- _Task item 1_:
According to the column on celebrity gossip, what does Ms Glucina claim in her masthead?
- _Task item 2_:
Carry on the column on celebrity gossip from the point where it stops.

━━━━━ Text for analysis

The obvious answer is that if Bridget or Rachel were to name the subjects of their gossip, their respective employers would face Action of a legal kind (Ms Glucina proudly claims that they won't sue in the masthead for her gossip – of course they won't: nobody knows who they are). So, why not print nothing? Publishing the gossip without naming the celebrities seems pointless. An essential element of gossip is knowing the subject. If we were able to recognise the subject, then the subject would be able to sue. But if we cannot recognise the subject, what use is the gossip?
At least Guessing The Celebrity is a game we can all enjoy (not suitable for children under 18). Just for fun, try this one:
Which high-profile media man is widely believed to enjoy the 16th letter of the alphabet with his media mates, to the detriment of his career?
I am not as coy as Bridget, so I will give you a hint by telling you that the 16th letter of the alphabet is P, the name given to a popular narcotic substance.
So who is it, then? Most of them, I would have thought. Isn't that why television is so bad? Only people strung out on amphetamines could think that back-to-back forensic cop shows could be a winner. Only speed fiends could make such sitcoms as that one set in a backbackers – you know, the one that was supposed to save local comedy, the one without a single funny line in its entire run. Surely, nobody in his right mind would make such decisions.
In any case, all celebrities are on P, are they not? Whenever a celebrity encounters Tragedy (and lets face it, Tragedy haunts the lives of the rich and famous, as any reader of the women's weeklies will know) the 16th letter of the alphabet will not be far away. It is either the cause or the effect of Tragedy. Celebrities fall apart because of a P habit or they pick up a habit because the centre could not hold. Why they choose such a tawdry drug with which to ruin their lives is beyond me; perhaps there is not enough coke around, or perhaps they are just tawdry people.
Ah yes, that would be it. They are tawdry people, all of them. It doesn't matter that we don't know the identity of the P fiend or the florist-impregnator, all that matters is that each week we read the stories of media people doing bad things and so we are confirmed in our belief that these people are all despicable. And yet these are the people who make the media we consume.
What a strange world it is where media people make the media and are the subjects of it, when their peccadilloes are partially revealed to a slavering public which barely knows any of them as individuals but groups them together as a contemptible whole.
It is like having a priesthood of paedophiles – no, forget that; I meant to make a smilie. It is like having an aristocracy - people who control our lives but whose own lives are deplorable. Yes, that would be it: a media aristocracy.
I am beginning to ask myself whether I was unduly harsh on Tony Veitch. After all, the Sunday papers had some pretty conclusive evidence in his defence: his wife didn't like his ex-girlfriend. And that's not all: the Sunday Star-Times has been told that "medical reports suggest two vertebrae [of Kristin Dunne-Powell's spine] were damaged in the attack but the crack to a third vertebra was an old injury."

━━━━━━━━━━
━━━━━ Given data

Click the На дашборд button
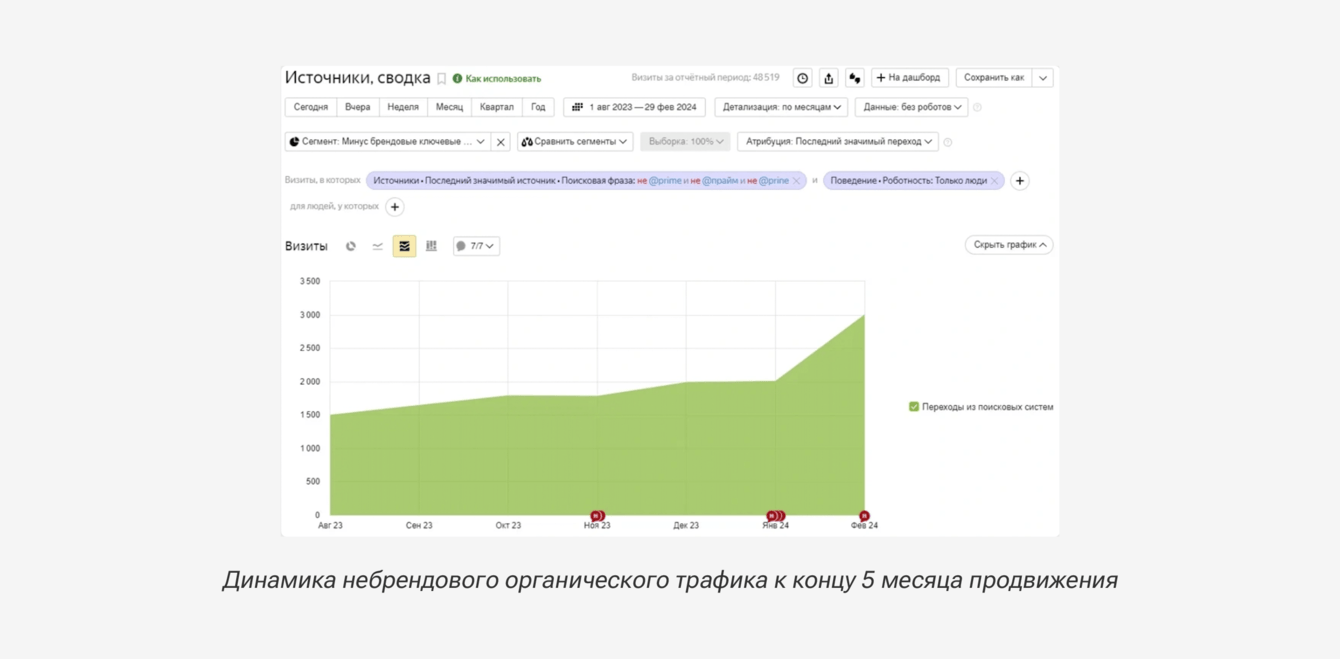This screenshot has height=659, width=1340. pyautogui.click(x=909, y=78)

━━━━━━━━━━

- _Expected answer 1_:
She claims that the people she gossips about won't sue her.

- _Expected answer 2_:
You will understand my doubts, I am sure. Clearly, this Dunne-Powell woman is exaggerating the whole matter. Obviously, there is a huge difference between Mr Veitch cracking three of Ms Dunne-Powell's vertebrae while kicking her down the stairs and his cracking only two - a difference of a third. This should give us cause to ponder.
Curiously enough, it is not just medical reports that are suggesting that Ms Dunne-Powell is a bit of a cry-baby. No less an authority than Glenda Hughes, the "powerful media fixer who also has a soft spot for oddballs and outsiders," has doubts.
Ms Hughes is profiled on the first two pages of the Focus section of the very same Sunday Star-Times. Her profiler is Anthony Hubbard. He reveals that Ms Hughes knows from "sources" that Ms Dunne-Powell was "walking and visiting people" not long after leaving hospital. You will see that there is cause for concern here: only two vertebrae cracked and she was up and about in no time.
Ms Hughes knows about this sort of thing, as it turns out: "now I am not saying she may not have some fractures in her back or whatever. She might have some. I certainly know I have. I have mistreated my back horribly and I do know."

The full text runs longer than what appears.